Dem Museo dell'Opera del Duomo (Museum der Dombauhütte), das 1986 in den Räumlichkeiten des ehemaligen Bischofsseminar eingeweiht wurde, liegt ein museologisches Konzept zugrunde, das man viele Jahre zuvor entwickelt hatte. Dabei geht es darum, die Entwicklung der pisanischen Kunst und besonders der mittelalterlichen Bildhauerkunst, die in den Jahrhunderten der Arbeit am Platz entstand und deren Meisterwerke bis zu jenem Moment an verschiedene Orte verteilt waren, sichtbar und verständlich zu machen. Die wertvollsten Skulpturen, die man während der Restaurierungsarbeiten, denen die Monumente im Laufe der Zeit unterworfen waren, entfernt hatte - insbesondere bei den radikalen Eingriffen im 19. Jahrhundert - waren nämlich im Städtischen Museum, das später zum Nationalmuseum San Matteo wurde, gelandet; andere, die zu Beginn des 20. Jahrhunderts zugeordnet und studiert worden waren, verschwanden nach den Kriegsereignissen erneut in den Lagerräumen der Dombauhütte; wieder andere befanden sich, vermischt mit Werken aus anderen Teilen der Stadt, im Camposanto monumentale, in dem letzten und nur noch zufälligen Überbleibsel des einzigartigen Museums, das dort von Carlo Lasinio zu Beginn des 19. Jahrhunderts angelegt worden war, und das man bald darauf teilweise aufgelöst hatte.

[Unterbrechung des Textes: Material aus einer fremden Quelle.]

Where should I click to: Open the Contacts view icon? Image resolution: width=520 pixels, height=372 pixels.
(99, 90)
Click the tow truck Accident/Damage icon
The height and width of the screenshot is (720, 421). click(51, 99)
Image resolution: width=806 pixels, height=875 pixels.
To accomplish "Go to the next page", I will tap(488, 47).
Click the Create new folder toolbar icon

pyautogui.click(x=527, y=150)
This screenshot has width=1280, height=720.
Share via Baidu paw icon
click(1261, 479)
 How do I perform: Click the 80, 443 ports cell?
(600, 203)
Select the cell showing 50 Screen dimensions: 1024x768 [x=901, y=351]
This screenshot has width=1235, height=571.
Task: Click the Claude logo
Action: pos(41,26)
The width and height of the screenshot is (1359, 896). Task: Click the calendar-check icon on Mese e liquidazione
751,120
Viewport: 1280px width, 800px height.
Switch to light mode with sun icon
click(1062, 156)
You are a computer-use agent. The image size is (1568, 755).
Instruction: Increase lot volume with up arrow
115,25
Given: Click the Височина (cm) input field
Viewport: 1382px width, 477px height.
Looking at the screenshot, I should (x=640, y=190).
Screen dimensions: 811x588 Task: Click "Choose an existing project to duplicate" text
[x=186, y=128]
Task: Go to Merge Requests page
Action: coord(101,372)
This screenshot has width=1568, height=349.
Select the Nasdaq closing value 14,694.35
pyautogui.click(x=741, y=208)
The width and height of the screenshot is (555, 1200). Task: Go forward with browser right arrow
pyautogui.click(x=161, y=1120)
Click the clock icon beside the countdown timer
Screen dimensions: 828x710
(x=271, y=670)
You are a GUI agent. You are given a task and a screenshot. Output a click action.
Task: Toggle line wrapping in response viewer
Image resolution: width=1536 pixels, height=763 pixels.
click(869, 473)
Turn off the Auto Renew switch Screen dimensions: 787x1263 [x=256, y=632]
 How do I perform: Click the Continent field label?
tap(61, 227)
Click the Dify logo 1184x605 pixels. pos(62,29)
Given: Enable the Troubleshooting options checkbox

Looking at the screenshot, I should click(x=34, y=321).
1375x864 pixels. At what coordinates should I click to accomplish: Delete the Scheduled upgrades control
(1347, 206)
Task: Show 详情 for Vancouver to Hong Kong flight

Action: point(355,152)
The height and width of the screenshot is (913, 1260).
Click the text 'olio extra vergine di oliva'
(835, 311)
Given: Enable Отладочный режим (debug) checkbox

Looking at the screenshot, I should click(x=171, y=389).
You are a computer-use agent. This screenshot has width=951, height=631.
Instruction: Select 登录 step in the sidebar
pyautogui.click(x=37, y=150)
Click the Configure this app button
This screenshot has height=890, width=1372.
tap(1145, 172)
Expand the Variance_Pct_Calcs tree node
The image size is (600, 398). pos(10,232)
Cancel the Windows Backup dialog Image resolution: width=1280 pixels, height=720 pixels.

Nachdem jedes Kunstwerk genau untersucht wurde, hat man die Ausstellungsorte neu definiert und für das neue Museum alle Skulpturen vorgesehen, bei denen man sicher war, dass sie ursprünglich zu den Bauwerken des Platzes gehörten. Daneben hat der Domschatz Platz gefunden - Silbergegenstände, liturgische Gewänder und Kodexe - sowie eine synthetische Zusammenstellung der Domausstattung, während ein spezieller Bereich den ägyptischen, etruskischen und römischen Fundstücken gewidmet ist, die zu Beginn des 19. Jahrhunderts in den Galerien des Camposanto ausgestellt waren.
Der Backsteinbau wurde als Residenz für die Domherren ins Leben gerufen, die dort von Ende des 12. Jahrhunderts bis zu Beginn des 17. Jahrhunderts wohnten, und besteht aus zwei rechteckigen Teilen, die L-förmig einen Kreuzgang bilden und trotz der Maßnahmen, die die von Bischof Carlo Antonio Dal Pozzo (1582-1607) gewollte Umwandlung zum Bischofsseminar erforderlich machte, noch erkennbar sind. Ihm ist die heutige, deutlich von den Florentinern geprägte Vorderseite zu verdanken, von deren hellem Putz sich die mit Sandstein umrahmten Fenster und die beiden symmetrisch angelegten Türen abheben. Nach der Verlegung des Seminars 1784 geriet das Gebäude in private Hände: Es wurde an den gelehrten Kunstsammler Giovanni Rosini verkauft und für kurze Zeit Sitz der "Accademia Pisana di Belle Arti" (Pisaner Akademie der schönen Künste), bis es 1887 erneut eine religiöse Verwendung fand und zu einem Nonnenkloster wurde. Die darauffolgenden entstellenden Veränderungen hat man bei der letzten Restaurierung wieder entfernt, welche man in Angriff nahm, nachdem die Dombauhütte 1979 das Gebäude erworben hatte, um dort ein Museum einzurichten.